Earlier I wrote about getting a front tube from a guy when I needed one. And that experience surprised me and was deeply moving…. I didn’t expect it. I’m pretty independent, I don’t like to burden others with my troubles so when I contemplated, packed, prepared and started this trip I always figured I’d be on my own… and I packed accordingly. Extra parts, tools, food, gas, camping and riding gear for the Arctic and a return trip in summer conditions. Fast forward a couple weeks from when a guy named Thomas gifted me a front tire tube and I’m beginning to think most people are pretty decent…
Shortly after crossing in the Canada, I was camped in the rain,freezing after a really wet few days on the bike in Washington and coming into BC. Not long after I got my soggy tent set up a couple pulled up in the spot next to me in a refurbished school bus. I walked over and I said “you rhino lined your bus with forest service green rhino liner, that’s super cool” and the guy said “you picked that color first thing, you and I are gonna get along just fine” and he was right.
They were on their way to Alaska for the summer, and I hung out with those guys, their dogs, and their kid that evening out of the rain under their awning, which was everything I needed that night. They fed me, we had beers and talked about the bike, the fundraiser trip, Keith’s South On A Bike trip, kids, weddings, funerals…a lot of topics. We swapped numbers, I look forward to seeing them again when they head south.
Next day I was in Prince William, BC. It seems like every time I have to go through a big town it rains, everybody else knows where they’re going in a hurry but I’m trying to figure out where I’m going in the rain on a heavy bike with knobby tires. Prince William is the biggest town in the neighborhood, so of course the weather went worse and it started to hail. Good sized hail too, bouncing off my visor bouncing off my windshield, hail that makes you say ouch. I ducked into the first place I could find with a porch, which turned out to be a liquor store. I had no intention of shopping…

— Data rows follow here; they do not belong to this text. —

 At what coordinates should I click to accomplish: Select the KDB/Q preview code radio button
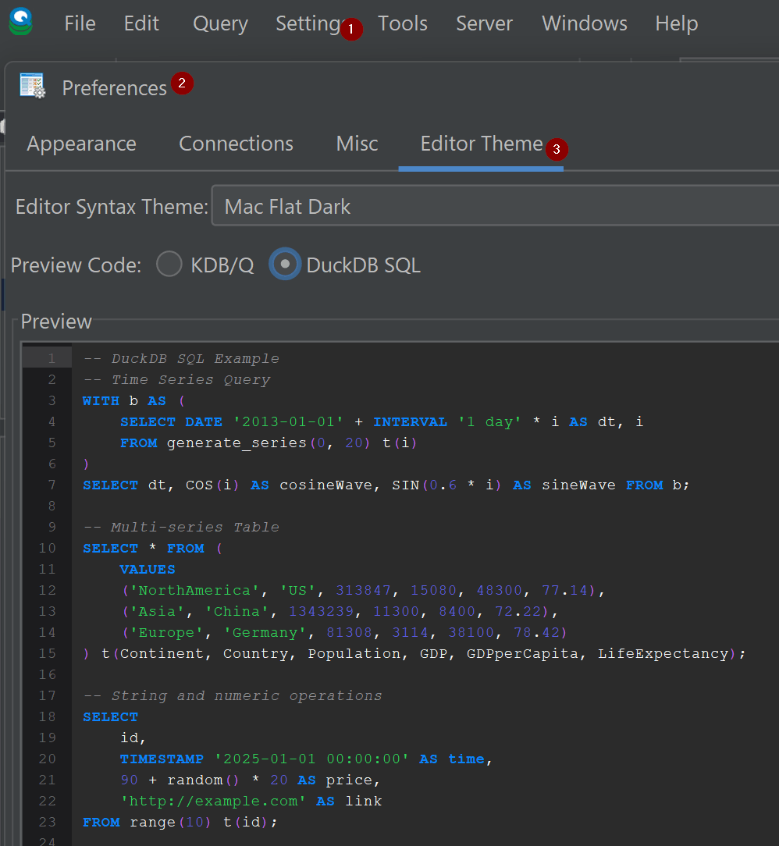(169, 265)
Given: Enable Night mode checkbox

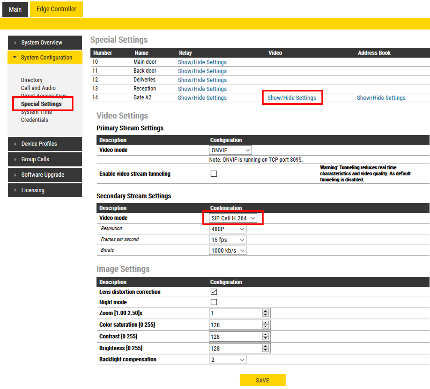Looking at the screenshot, I should 214,302.
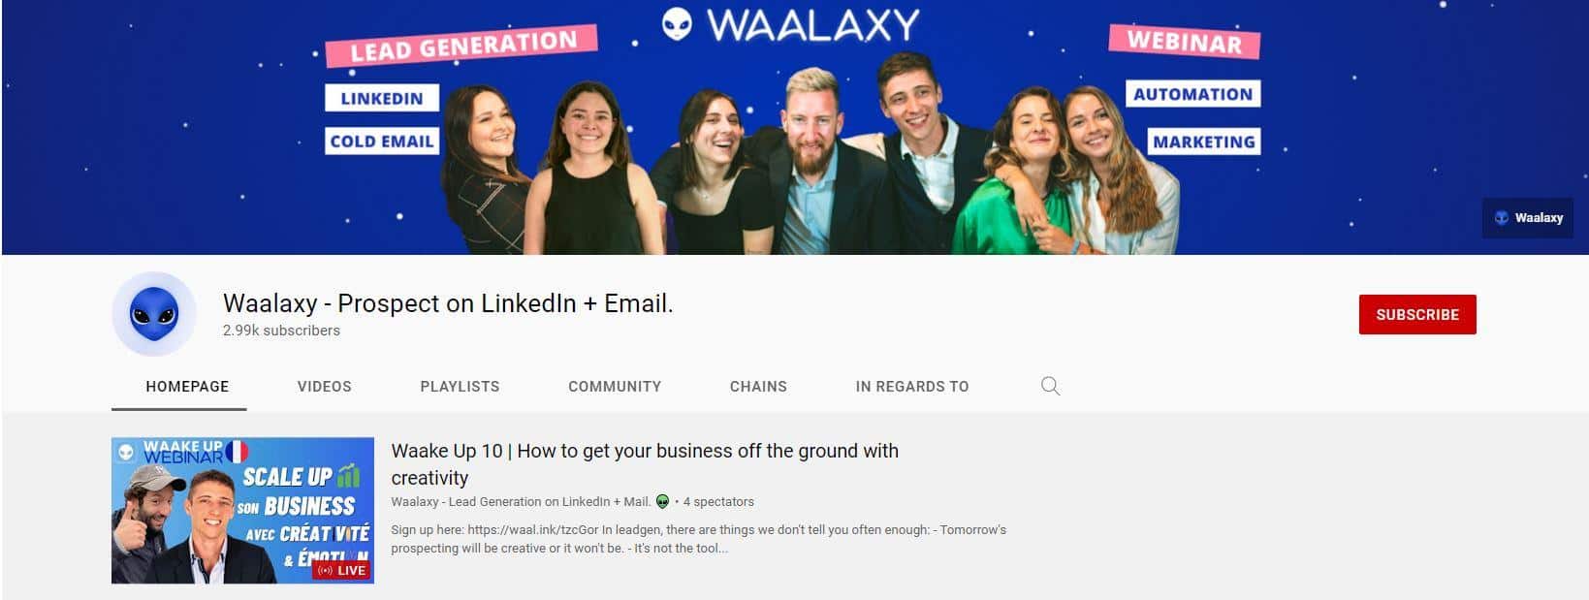Click the video description text
1589x600 pixels.
[698, 539]
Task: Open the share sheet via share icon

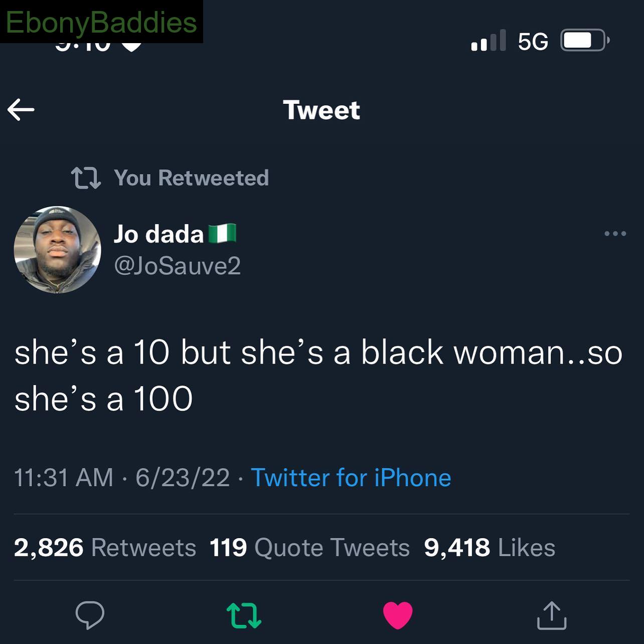Action: (x=552, y=615)
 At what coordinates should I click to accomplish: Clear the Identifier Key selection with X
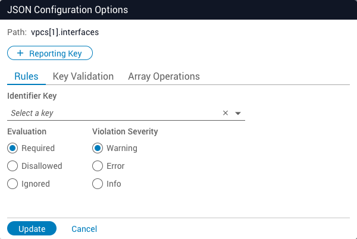point(226,113)
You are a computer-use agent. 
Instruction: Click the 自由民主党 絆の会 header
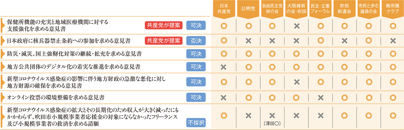[x=272, y=8]
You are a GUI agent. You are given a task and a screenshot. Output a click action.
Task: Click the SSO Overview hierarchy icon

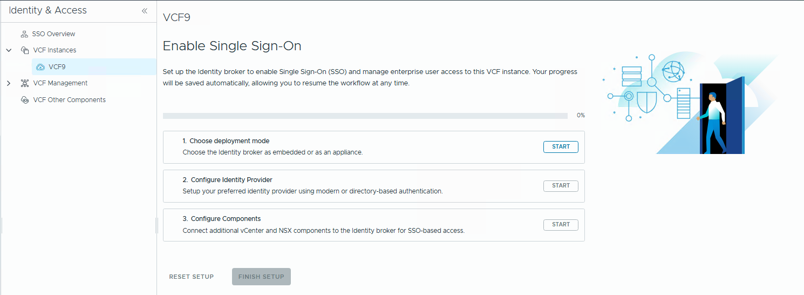[x=24, y=34]
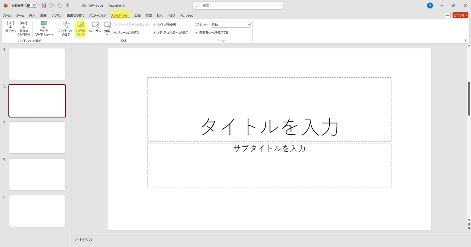Start slideshow from beginning (最初から)

click(x=10, y=27)
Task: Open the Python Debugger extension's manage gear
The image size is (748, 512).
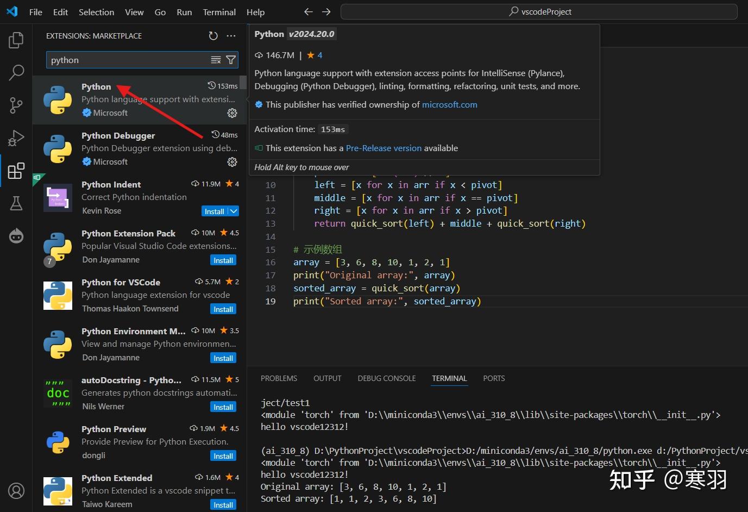Action: click(232, 162)
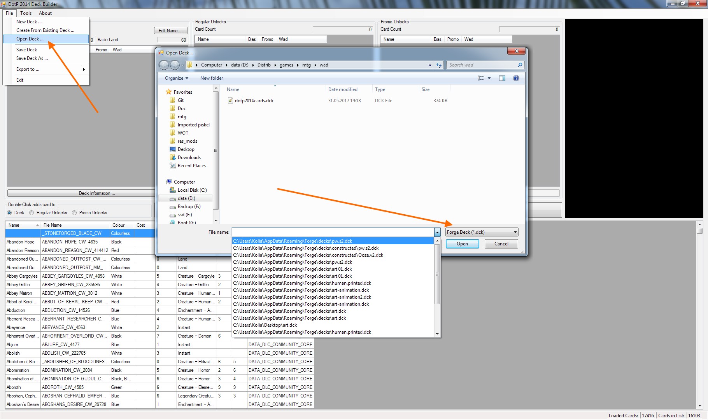The height and width of the screenshot is (420, 708).
Task: Click the card list vertical scrollbar
Action: coord(699,311)
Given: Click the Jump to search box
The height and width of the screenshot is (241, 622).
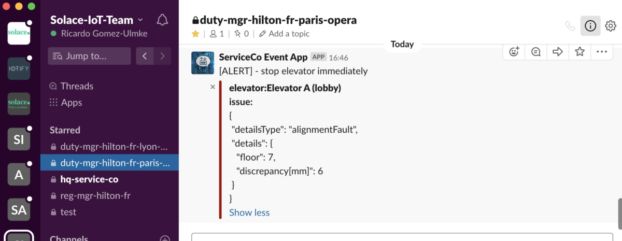Looking at the screenshot, I should 89,56.
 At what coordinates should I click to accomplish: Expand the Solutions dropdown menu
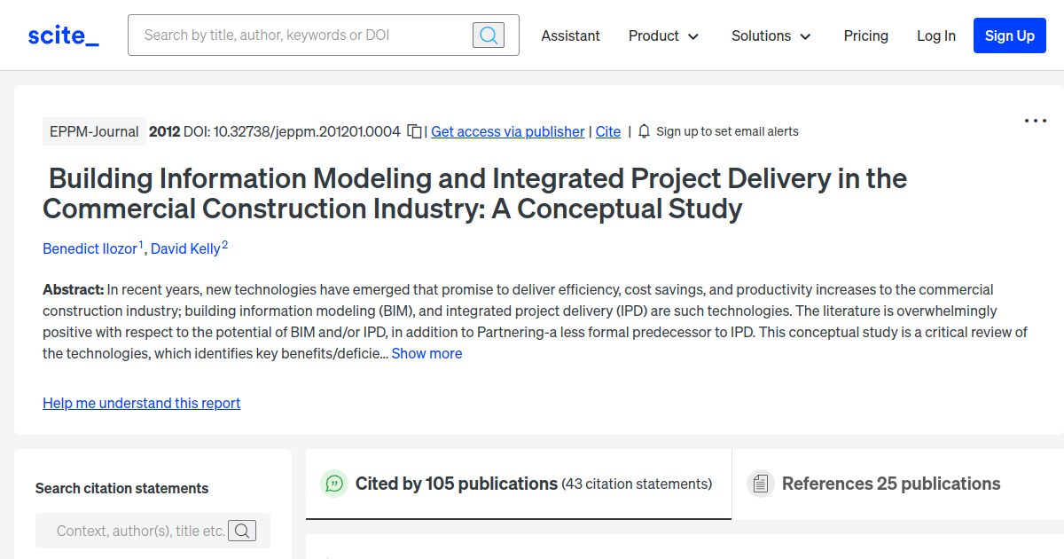(771, 35)
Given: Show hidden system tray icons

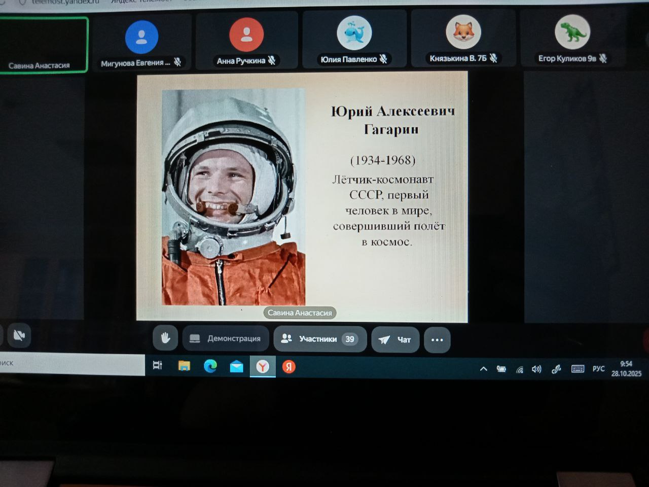Looking at the screenshot, I should click(483, 369).
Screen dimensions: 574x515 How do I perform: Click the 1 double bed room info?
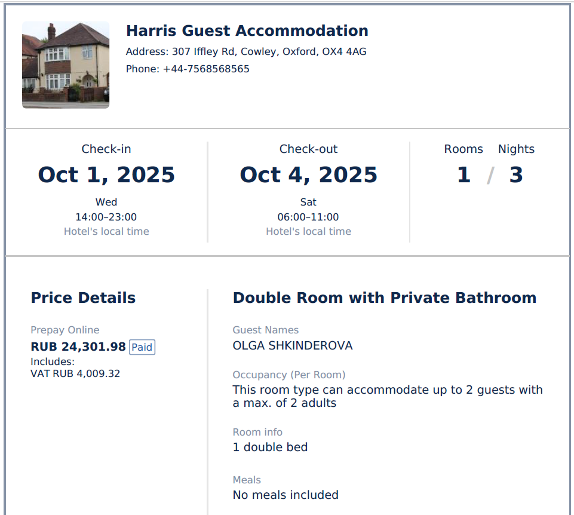click(x=270, y=447)
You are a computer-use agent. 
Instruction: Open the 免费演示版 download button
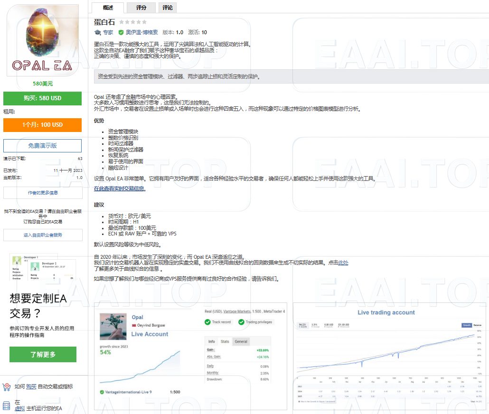(42, 145)
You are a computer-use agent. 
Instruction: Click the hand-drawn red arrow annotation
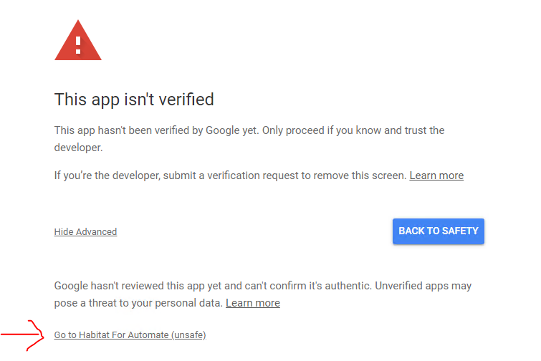point(23,335)
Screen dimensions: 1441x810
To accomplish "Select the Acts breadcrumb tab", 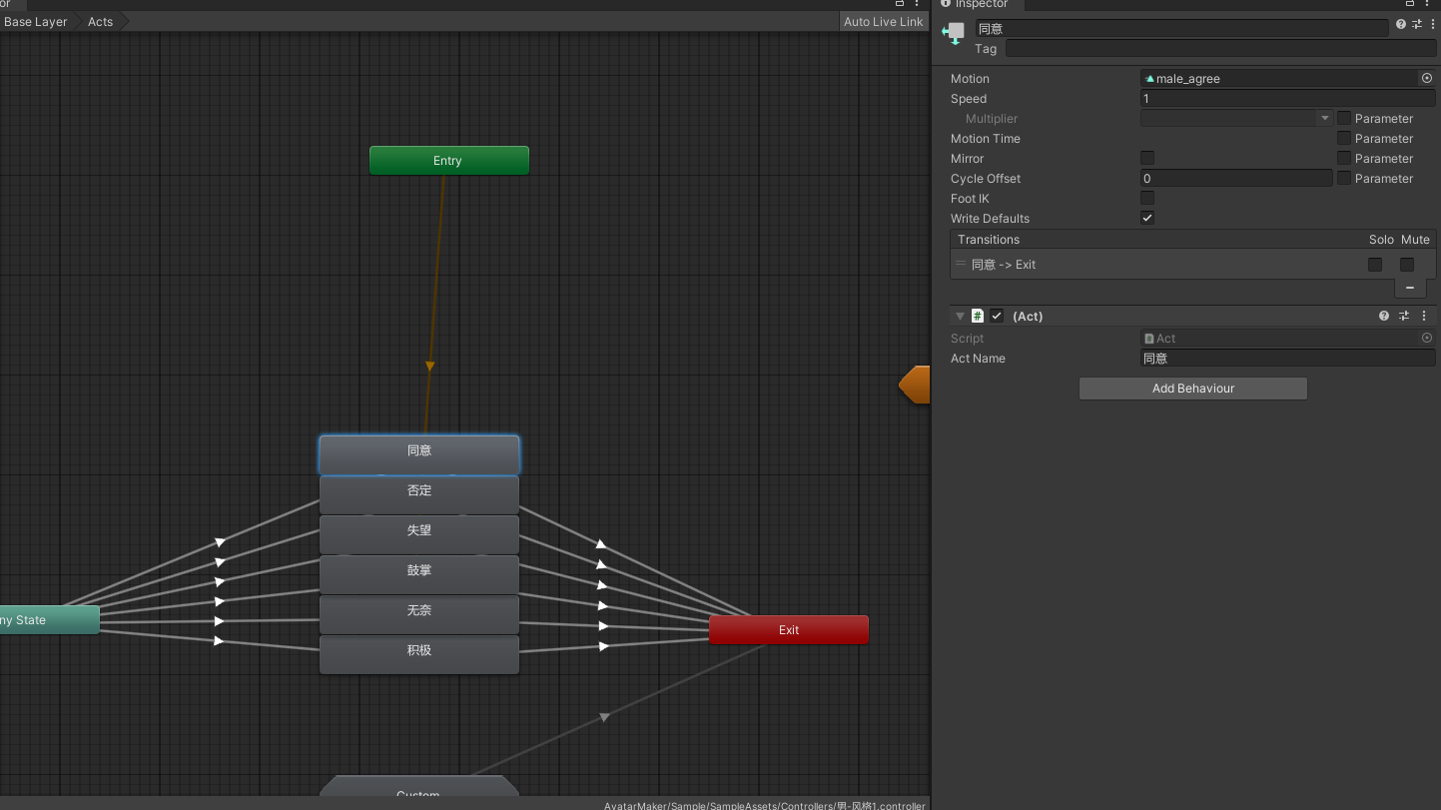I will point(99,21).
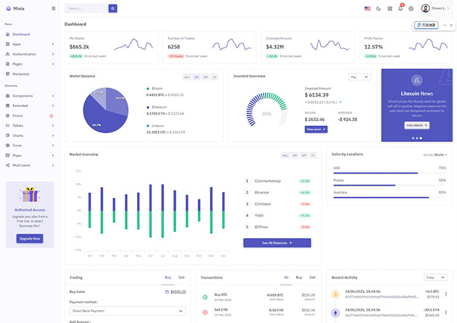The image size is (457, 323).
Task: Click the hamburger sidebar toggle icon
Action: (x=53, y=8)
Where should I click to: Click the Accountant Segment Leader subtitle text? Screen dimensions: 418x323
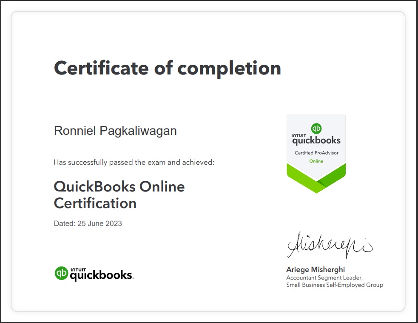point(324,277)
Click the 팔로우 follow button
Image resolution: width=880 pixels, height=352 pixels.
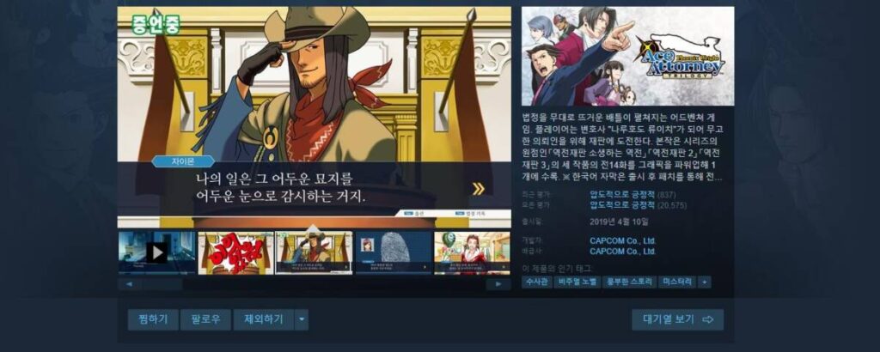coord(205,319)
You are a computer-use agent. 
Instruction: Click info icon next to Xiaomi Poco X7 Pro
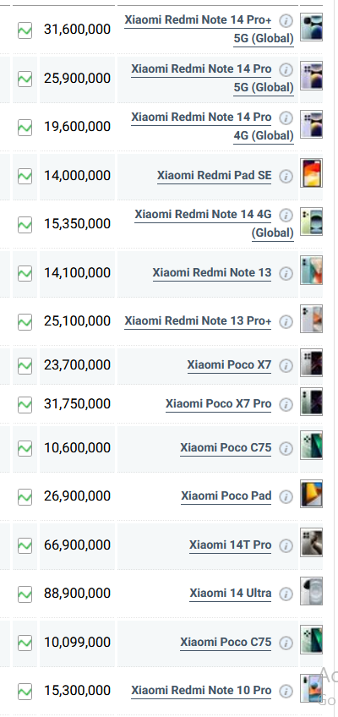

It was about lunchtime, I was standing out there trying to thaw and yellow Toyota Prius taxi pulls up and the driver almost hits the bike. This 40-year-old guy piles out of the passenger side of the taxi looking like every skateboarder from the 90s with his baseball hat on sideways, black sweatpants and black sweatshirt…
The guy runs in the liquor store and he grabs a pint of vodka and a Gatorade, comes outside where I’m standing next to the garbage can, takes a big swig of the Gatorade, pours in the vodka and fills it up… then he takes another big swig and pours in the rest of the vodka and throws the vodka bottle away. He looks at me,looks at the bike. He looks back at me and says “is that your motorcycle”and I smiled and said “why yes it is”. I guess being in ice splattered leathers was his best clue.
He says “boy, I wish I could travel like that. Just take off on the open road be free.” I said “well, it certainly has its moments… I mean it’s hailing right?” He says “oh yeah”, and we talk for a while about Canada, about the road and I told him about the ALS fundraiser and gave him a sticker. He says “hey, I gotta be going, you travel safe eh (one of my first “eh’s” in Canada). I really wish I could go on a trip like that…” I said “well you only get so many days, you should buy a motorcycle.” He said as he got into his taxi “I would have to have a drivers license first”. I smiled and said “At least you’re starting out your day with a nutritious lunch” he laughed and said “yeah I gotta go back to work. Be safe…”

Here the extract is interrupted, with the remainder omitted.